Wer nun auf eine schnelle Erholung hofft, auch den muss ich enttäuschen – denn auch hier fassen es die Querschuesse gut zusammen:

“… und da dies weltweit synchron passiert, dämmert immer mehr Unternehmen, dass es diesmal keine schnelle Erholung geben wird!”
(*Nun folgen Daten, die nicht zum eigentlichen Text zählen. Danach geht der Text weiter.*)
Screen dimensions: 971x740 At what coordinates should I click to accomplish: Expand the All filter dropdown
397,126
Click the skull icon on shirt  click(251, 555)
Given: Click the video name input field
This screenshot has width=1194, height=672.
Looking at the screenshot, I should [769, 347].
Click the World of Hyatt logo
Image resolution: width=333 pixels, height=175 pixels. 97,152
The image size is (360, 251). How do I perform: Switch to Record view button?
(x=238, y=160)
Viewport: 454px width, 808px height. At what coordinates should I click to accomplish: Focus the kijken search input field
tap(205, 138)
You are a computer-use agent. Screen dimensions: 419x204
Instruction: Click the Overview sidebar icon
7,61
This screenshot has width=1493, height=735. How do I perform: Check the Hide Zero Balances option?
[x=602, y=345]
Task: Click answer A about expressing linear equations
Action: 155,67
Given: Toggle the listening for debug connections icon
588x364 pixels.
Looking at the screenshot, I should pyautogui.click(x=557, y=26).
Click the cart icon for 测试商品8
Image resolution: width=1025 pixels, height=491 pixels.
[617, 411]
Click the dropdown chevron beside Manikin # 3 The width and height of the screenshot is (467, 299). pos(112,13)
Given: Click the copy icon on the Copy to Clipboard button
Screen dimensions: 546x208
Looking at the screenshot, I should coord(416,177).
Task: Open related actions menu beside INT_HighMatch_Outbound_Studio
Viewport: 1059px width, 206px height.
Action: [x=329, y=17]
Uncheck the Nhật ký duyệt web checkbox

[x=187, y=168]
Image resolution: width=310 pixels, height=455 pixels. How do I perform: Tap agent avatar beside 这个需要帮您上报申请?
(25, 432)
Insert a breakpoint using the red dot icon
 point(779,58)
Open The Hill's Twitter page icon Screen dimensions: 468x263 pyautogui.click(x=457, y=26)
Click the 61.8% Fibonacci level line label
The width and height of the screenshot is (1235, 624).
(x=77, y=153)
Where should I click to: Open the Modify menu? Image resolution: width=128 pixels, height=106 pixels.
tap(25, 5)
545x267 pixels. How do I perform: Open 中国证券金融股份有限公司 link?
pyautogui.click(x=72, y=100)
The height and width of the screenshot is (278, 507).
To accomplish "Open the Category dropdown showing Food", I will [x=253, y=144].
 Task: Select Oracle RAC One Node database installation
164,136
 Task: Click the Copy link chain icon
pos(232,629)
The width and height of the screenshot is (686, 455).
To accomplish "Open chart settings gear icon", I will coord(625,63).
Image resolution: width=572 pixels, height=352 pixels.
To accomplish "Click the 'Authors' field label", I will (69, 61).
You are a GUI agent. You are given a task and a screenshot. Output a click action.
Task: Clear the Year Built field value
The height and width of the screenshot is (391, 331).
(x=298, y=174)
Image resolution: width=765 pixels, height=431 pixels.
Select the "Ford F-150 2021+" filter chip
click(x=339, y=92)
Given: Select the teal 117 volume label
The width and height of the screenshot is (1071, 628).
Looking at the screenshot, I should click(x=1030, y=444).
Der erste Lackmus-Test für denWiederanlauf wird für mich wird so denn auch sein, ob die Automobilproduktion (u.a. in DE) wieder ‘halbwegs’ so starten kann wie vor der Krise: Also mit allen Modellen in allen Varianten und in der ganzen Komplexität. Auf jeden Fall wird schon mal gute Laune und Zuversicht verbreitet

Ob die Lieferketten (wieder) funktionieren und halten, sich das Unternehmens- und Verbrauchervertrauen erholen wird und dann für die nötige Nachfrage sorgt – ist noch eine ganz andere Frage. Ggf. wird die Virus-Angst latent weiter geschürt, so das viele ‘Angsweise’ vom ÖPNV auf den PKW umsteigen – aber dann ist ökologisch und anderweitig absolut nichts gewonnen. Aber ggf. kommt es gar nicht so weit… weil es keine Erholung gibt… Das merken wohl nun auch die Funktionseliten, die auch noch Ihnen Bunker in NZ haben wollen und auf ein Privatflugzeug sparen. Bis dahin wird das System dann noch über Wasser gehalten und mit viel warmer Luft alles gut geredet. Aber wenn selbst Google schon einen Einstellungs-Stop verhängt… also man sollte sich (aus meiner Sicht) Gedanken machen.

Wir werden es alle “Live” sehen und beobachten können. Großes Kino & Popcorn Long garantiert – mag ich da ‘im positiven’ denken!

Eines ist klar: Es gibt auch ein Leben nach dieser Krise – nur eben anders. Und das diese Krise kommen musste – war auch klar. Nun kommt Sie eben komprimiert, wobei die Krisenauswirkungen selber in Deutschland ja noch nicht mal da bzw. richtig manifestiert sind. Kurzarbeitergeld, Wetter & Co. machen das ganze eher zu einem Freizeit- und Sommernachtstraum für viele.